*Collected data entries*.
▼
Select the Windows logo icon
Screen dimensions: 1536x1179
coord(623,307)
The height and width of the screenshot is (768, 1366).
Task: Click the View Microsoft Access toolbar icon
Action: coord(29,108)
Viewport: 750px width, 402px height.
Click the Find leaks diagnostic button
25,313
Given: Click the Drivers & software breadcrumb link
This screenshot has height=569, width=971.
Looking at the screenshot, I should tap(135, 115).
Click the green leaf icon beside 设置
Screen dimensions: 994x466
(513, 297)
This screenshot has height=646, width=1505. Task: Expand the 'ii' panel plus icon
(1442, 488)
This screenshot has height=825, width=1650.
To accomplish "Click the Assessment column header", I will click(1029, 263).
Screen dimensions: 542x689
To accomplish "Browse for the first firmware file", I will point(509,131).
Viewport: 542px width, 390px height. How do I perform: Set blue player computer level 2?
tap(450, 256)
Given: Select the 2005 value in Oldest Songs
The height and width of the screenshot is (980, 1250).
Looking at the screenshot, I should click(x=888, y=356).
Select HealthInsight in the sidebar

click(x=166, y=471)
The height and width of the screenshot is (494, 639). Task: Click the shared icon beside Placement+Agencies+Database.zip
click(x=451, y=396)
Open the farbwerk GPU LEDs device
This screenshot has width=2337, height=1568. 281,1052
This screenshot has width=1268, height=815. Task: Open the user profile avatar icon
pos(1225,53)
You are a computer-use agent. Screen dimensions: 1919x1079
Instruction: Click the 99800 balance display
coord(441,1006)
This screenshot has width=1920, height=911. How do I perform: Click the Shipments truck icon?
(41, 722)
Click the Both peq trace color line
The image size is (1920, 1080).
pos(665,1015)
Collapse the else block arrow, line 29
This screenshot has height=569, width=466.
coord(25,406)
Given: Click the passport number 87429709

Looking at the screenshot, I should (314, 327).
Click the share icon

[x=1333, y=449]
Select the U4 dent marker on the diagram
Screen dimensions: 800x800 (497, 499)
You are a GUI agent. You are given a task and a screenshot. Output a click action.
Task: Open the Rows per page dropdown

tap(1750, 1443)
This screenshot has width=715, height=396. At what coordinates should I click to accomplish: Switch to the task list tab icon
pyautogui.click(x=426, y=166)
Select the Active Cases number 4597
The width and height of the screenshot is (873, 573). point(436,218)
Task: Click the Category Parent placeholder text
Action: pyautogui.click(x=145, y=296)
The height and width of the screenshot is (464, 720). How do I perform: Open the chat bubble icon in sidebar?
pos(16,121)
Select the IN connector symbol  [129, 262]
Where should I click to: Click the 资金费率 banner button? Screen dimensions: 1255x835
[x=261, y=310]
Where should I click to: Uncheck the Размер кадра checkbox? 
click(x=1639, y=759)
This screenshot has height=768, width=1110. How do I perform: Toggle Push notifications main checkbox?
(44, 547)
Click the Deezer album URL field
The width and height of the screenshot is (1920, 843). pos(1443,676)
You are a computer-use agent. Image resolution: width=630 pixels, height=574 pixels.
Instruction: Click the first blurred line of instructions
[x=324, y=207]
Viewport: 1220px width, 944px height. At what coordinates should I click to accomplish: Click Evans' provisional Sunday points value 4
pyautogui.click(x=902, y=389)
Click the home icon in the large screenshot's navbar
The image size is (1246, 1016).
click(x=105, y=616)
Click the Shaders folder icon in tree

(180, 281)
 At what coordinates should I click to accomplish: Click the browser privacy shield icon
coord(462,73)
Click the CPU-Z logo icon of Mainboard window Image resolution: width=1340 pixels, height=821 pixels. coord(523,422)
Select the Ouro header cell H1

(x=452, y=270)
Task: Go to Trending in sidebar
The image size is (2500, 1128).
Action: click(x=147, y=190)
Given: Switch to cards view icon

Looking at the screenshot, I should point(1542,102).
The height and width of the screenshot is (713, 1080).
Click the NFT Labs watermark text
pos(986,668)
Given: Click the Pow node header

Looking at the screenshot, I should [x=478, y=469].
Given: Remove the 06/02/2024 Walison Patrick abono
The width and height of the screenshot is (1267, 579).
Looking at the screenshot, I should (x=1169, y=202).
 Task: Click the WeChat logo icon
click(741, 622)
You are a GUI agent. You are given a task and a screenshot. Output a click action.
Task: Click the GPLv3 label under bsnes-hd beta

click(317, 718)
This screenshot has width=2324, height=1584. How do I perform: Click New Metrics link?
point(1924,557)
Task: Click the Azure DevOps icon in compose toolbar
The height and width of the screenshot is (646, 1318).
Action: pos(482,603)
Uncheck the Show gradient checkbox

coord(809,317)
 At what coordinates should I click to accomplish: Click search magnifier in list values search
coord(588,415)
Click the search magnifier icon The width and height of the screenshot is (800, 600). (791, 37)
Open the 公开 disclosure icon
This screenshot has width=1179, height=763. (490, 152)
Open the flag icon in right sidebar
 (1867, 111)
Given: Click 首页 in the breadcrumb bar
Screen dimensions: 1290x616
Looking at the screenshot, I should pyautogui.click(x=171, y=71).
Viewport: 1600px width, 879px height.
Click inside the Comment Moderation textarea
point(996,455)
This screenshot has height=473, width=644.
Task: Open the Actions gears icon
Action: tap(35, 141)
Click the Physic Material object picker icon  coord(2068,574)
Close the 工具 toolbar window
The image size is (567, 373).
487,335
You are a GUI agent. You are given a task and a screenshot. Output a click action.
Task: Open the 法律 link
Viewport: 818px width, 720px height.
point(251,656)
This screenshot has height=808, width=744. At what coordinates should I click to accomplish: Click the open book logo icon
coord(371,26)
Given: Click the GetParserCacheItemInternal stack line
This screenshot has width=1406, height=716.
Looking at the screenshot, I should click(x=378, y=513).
▲
*What you are asked to do*. Copy the lines of the material word for word, beginning with the line that contains "Click the CPU-Z" and continuing through the line that contains "point(251,656)".

*Finished task*.
Click the CPU-Z logo icon of Mainboard window Image resolution: width=1340 pixels, height=821 pixels. coord(523,422)
Select the Ouro header cell H1

(x=452, y=270)
Task: Go to Trending in sidebar
The image size is (2500, 1128).
Action: click(x=147, y=190)
Given: Switch to cards view icon

Looking at the screenshot, I should point(1542,102).
The height and width of the screenshot is (713, 1080).
Click the NFT Labs watermark text
pos(986,668)
Given: Click the Pow node header

Looking at the screenshot, I should [x=478, y=469].
Given: Remove the 06/02/2024 Walison Patrick abono
The width and height of the screenshot is (1267, 579).
Looking at the screenshot, I should (x=1169, y=202).
 Task: Click the WeChat logo icon
click(741, 622)
You are a GUI agent. You are given a task and a screenshot. Output a click action.
Task: Click the GPLv3 label under bsnes-hd beta

click(317, 718)
This screenshot has width=2324, height=1584. How do I perform: Click New Metrics link?
point(1924,557)
Task: Click the Azure DevOps icon in compose toolbar
The height and width of the screenshot is (646, 1318).
Action: pos(482,603)
Uncheck the Show gradient checkbox

coord(809,317)
 At what coordinates should I click to accomplish: Click search magnifier in list values search
coord(588,415)
Click the search magnifier icon The width and height of the screenshot is (800, 600). (791, 37)
Open the 公开 disclosure icon
This screenshot has width=1179, height=763. (490, 152)
Open the flag icon in right sidebar
 (1867, 111)
Given: Click 首页 in the breadcrumb bar
Screen dimensions: 1290x616
Looking at the screenshot, I should pyautogui.click(x=171, y=71).
Viewport: 1600px width, 879px height.
Click inside the Comment Moderation textarea
point(996,455)
This screenshot has height=473, width=644.
Task: Open the Actions gears icon
Action: tap(35, 141)
Click the Physic Material object picker icon  coord(2068,574)
Close the 工具 toolbar window
The image size is (567, 373).
487,335
You are a GUI agent. You are given a task and a screenshot. Output a click action.
Task: Open the 法律 link
Viewport: 818px width, 720px height.
point(251,656)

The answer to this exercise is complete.